In consideration of the mutual promises and covenants contained herein, and for other good and valuable consideration, the receipt and sufficiency of which are hereby acknowledged, the parties agree as follows:
1. Scope of Work
The scope of work will be divided into two categories: “base line tasks” and “special projects.”
Base line tasks include, but are not limited to, serving as an advisor to MTS in the transition of Test leadership from the Consultant to Steve Harrison, President, Vehicles and Structures, and William Becker, President, Materials Test Systems, and other advisory matters as requested by MTS.

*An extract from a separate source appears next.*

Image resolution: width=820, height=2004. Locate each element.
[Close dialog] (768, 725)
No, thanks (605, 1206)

Special projects are projects that require dedicated and sustained involvement for a specified period of time and must be pre-approved on a case-by-case basis by MTS’s CEO or CFO. Examples of special projects include, but are not limited to, strategic scenario analysis and assessment.
2. Term
This Agreement will begin on January 14, 2017 and end on March 31, 2017. The Agreement may be terminated or amended at any time and upon such terms as are agreed to, in writing, by the parties.
3. Fees
The monthly retainer for base line tasks will be $10,000 with such amount prorated for any partial month and is guaranteed for the term of this Agreement. It is anticipated that the base line retainer will cover approximately five days of consulting services per month, on average, over the term of the Agreement. The fee for special projects will be $2,000 per day.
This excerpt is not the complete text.